WORK TO DO: Write out, word for word, the lines from the one containing "Switch to the Bank Details section" through the end of the records, both ends included.

[Data pulled from a collection]
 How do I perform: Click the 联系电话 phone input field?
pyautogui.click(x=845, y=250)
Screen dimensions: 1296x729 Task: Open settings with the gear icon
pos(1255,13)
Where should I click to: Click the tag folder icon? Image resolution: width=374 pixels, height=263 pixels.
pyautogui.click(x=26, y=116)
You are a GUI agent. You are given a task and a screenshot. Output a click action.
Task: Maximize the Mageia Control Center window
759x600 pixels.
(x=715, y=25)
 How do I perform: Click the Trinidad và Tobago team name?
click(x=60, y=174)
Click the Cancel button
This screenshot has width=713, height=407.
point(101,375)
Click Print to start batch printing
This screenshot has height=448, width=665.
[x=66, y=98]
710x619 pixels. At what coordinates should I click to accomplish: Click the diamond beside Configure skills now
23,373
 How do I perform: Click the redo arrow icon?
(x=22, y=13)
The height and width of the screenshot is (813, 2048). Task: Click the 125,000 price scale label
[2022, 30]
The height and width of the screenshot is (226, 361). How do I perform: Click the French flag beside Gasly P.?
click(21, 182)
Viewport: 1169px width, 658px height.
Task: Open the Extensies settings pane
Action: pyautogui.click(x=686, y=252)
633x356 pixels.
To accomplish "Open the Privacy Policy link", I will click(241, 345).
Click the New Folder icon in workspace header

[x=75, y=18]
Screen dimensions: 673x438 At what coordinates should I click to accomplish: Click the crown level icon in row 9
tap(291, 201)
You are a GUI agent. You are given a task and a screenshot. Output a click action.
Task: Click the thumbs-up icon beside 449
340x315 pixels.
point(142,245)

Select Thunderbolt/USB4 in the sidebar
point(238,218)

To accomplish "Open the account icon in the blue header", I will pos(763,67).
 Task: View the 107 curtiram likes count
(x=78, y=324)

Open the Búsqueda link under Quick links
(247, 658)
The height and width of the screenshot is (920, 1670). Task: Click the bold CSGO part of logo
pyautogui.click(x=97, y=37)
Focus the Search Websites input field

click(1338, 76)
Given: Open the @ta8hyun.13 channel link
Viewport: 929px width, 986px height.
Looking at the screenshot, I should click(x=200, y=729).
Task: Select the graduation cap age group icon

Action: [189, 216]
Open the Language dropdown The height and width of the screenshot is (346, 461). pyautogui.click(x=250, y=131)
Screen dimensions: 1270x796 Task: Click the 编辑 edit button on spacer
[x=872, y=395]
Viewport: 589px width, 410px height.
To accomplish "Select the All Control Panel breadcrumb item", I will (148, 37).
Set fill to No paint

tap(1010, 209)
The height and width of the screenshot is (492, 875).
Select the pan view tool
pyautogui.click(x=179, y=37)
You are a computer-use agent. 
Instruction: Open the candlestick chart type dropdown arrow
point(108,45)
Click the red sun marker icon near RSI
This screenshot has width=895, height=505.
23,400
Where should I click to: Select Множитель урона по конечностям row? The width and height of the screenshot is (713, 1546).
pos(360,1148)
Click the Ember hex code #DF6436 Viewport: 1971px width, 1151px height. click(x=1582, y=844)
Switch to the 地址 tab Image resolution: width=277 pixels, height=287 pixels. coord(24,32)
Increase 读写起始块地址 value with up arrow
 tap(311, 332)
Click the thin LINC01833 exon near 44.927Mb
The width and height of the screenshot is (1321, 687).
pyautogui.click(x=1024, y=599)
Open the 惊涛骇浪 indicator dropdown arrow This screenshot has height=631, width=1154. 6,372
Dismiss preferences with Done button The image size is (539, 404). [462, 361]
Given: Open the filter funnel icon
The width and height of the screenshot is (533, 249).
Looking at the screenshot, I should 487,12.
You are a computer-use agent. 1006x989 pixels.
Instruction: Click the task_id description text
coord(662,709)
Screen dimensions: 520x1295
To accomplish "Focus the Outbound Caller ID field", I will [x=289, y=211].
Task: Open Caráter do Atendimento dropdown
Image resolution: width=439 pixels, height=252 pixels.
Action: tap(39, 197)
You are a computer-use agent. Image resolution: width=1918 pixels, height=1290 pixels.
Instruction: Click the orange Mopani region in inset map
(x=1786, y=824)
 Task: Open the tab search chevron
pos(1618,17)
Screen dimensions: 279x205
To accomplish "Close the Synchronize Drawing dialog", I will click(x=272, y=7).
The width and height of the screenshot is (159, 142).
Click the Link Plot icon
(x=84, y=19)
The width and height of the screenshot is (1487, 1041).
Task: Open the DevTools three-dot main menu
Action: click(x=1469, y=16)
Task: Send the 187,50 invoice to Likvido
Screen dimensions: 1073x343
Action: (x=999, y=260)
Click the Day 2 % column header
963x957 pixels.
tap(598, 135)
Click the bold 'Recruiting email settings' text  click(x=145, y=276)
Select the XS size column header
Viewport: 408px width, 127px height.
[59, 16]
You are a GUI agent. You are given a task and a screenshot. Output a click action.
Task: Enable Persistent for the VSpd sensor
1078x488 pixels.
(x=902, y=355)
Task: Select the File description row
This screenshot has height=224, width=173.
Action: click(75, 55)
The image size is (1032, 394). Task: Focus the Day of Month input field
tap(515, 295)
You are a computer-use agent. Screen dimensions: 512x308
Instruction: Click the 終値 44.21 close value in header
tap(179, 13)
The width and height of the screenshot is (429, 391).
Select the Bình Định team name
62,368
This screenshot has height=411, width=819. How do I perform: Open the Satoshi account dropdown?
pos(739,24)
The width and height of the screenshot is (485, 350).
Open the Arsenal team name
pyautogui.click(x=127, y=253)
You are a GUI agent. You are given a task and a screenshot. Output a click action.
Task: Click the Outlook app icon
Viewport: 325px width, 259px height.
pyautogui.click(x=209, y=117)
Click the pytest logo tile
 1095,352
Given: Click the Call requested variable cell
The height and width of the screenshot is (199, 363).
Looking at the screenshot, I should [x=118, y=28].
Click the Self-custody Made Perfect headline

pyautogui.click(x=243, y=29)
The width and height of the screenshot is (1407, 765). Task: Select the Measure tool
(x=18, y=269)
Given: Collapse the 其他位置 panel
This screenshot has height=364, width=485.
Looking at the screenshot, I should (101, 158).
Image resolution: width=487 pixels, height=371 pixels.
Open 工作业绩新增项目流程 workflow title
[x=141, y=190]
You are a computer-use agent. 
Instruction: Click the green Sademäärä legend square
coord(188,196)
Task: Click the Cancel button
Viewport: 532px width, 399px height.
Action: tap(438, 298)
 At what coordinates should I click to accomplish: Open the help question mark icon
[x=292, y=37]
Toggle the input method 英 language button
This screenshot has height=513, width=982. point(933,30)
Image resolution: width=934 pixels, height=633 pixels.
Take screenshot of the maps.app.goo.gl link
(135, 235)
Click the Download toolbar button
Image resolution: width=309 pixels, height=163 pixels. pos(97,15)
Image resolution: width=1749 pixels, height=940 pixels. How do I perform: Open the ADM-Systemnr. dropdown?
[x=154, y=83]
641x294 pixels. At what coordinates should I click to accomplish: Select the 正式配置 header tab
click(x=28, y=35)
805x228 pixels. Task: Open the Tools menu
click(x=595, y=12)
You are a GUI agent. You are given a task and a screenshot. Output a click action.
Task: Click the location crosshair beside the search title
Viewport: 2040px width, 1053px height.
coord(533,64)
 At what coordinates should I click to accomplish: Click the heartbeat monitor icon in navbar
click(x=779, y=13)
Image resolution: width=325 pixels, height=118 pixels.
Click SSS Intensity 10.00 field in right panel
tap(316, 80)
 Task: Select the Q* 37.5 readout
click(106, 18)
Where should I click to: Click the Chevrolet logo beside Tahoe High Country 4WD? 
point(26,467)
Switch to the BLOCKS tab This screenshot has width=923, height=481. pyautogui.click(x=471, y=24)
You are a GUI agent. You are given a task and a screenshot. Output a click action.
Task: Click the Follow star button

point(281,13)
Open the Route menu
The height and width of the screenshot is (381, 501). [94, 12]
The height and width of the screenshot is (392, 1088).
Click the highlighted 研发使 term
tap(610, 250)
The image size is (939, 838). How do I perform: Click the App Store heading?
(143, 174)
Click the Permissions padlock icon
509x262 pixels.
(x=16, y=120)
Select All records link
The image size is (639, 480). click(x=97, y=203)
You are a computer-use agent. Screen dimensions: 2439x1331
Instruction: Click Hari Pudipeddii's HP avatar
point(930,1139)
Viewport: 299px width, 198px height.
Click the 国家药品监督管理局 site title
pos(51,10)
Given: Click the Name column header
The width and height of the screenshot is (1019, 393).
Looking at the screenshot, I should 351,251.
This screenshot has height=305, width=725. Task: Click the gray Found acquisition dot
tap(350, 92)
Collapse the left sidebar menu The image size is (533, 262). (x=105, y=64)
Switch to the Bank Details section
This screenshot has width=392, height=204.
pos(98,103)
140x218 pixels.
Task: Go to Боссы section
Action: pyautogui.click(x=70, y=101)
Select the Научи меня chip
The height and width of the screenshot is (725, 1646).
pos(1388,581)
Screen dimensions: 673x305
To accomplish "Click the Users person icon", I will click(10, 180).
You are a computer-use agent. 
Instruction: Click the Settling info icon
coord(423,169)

RESULT FOR THIS TASK:
Switch to the Bank Details section
This screenshot has width=392, height=204.
pos(98,103)
140x218 pixels.
Task: Go to Боссы section
Action: pyautogui.click(x=70, y=101)
Select the Научи меня chip
The height and width of the screenshot is (725, 1646).
pos(1388,581)
Screen dimensions: 673x305
To accomplish "Click the Users person icon", I will click(10, 180).
You are a computer-use agent. 
Instruction: Click the Settling info icon
coord(423,169)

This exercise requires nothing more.